I remember how much you laughed when I said,

I can barely take care of myself, for God’s sake,
let alone another living thing—because you knew

it was true.”


The very nature of such solitude and independence also makes space for a constant flow of thoughts and feelings, for which one needs to make time. In what somewhat resembles a daily routine, there are often bursts of creativity and outpouring, which tends to take the form of poetry.

One of the first few mini-poems in the new place was quite simply:


“Melting butter
Hot slice of toast
Life is great.”


At the core of it, it only requires a willingness to put the words floating around in one’s mind on paper for the act to give you respite.

Recently, during a teary-eyed drive to the airport, I dealt with the pain of saying goodbye to my life-changing two-year-old niece by writing down a poem for her:

“Every time I visit home,
The dreadful parting awaits.
Each time, the bond is stronger than ever before
The laughter shared between us louder,
The silliness amplified,
The flying kisses more constant.

How is a fragile being like myself
Who has just been reminded what being human is all about
Supposed to leave those badaami eyes
Brimming of old wisdom and young curiosity?”

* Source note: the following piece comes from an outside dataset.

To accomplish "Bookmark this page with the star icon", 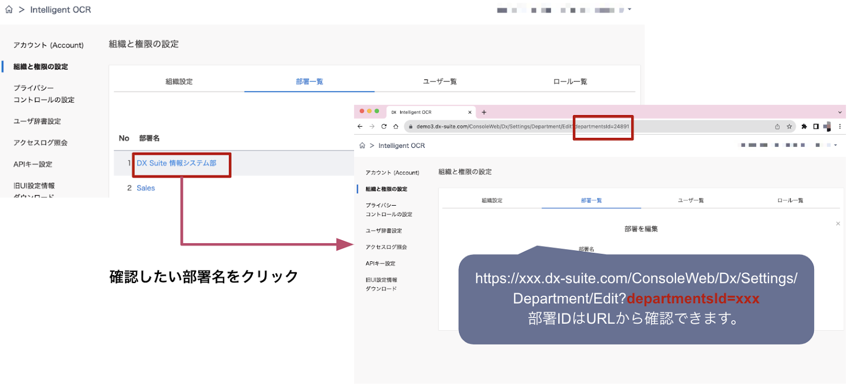I will click(789, 127).
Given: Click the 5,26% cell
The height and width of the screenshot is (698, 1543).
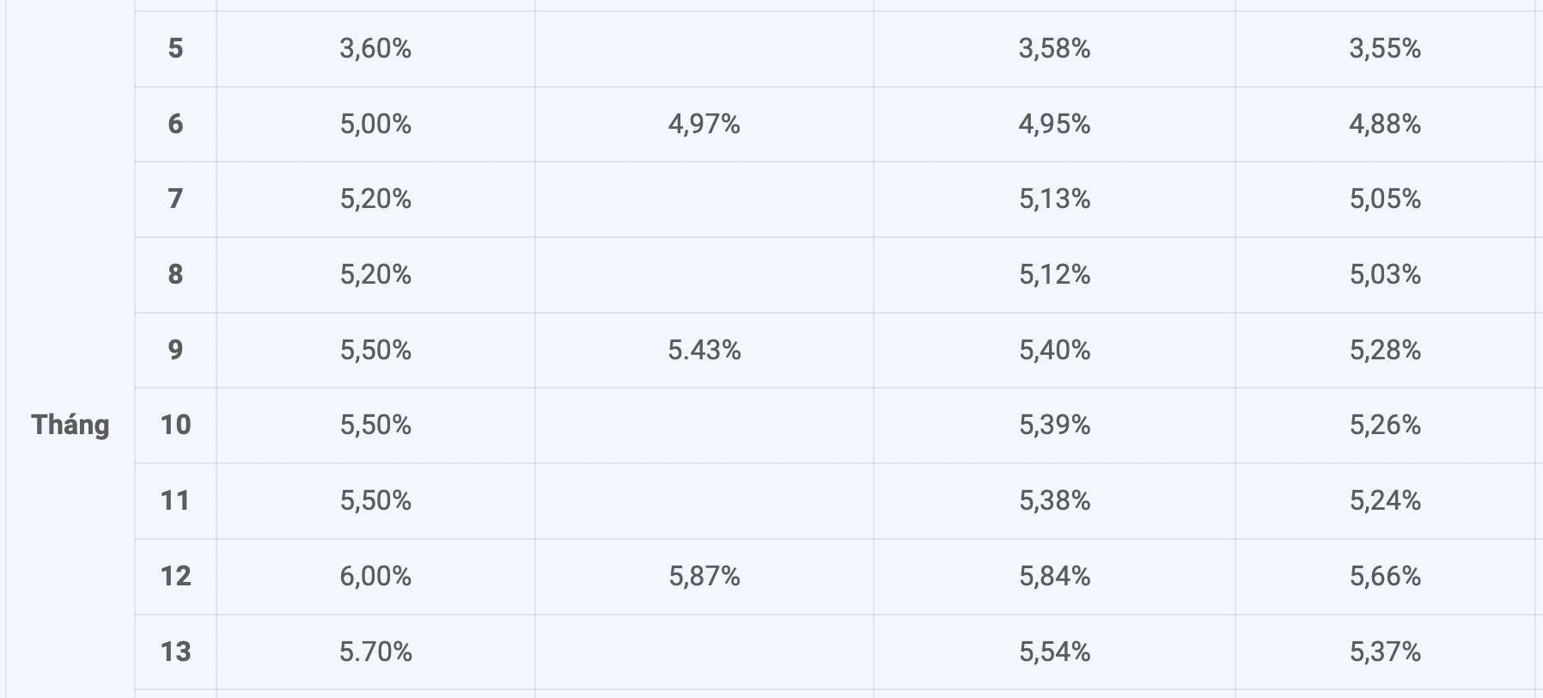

When it comes to poetry, one needs to observe the world around us, absorb the sights, scents, sounds, and then allow the processing to happen through words. You needn’t be a wordsmith for this to happen; the simple act of being present could suffice.

The imagery in Vidya Panicker’s Aftermath of a departure, for instance, effectively communicates the feeling of loss through the poet’s palate and choice of words:


“I tried frying okras the way you did

It left a burning taste in my mouth, the taste

that reminded me of the year we went to Ooty

and had corn cob roasted on hot coal

You squeezed lemon on it to remove the bitterness of cinders,

a trick that might or might not work on my okras”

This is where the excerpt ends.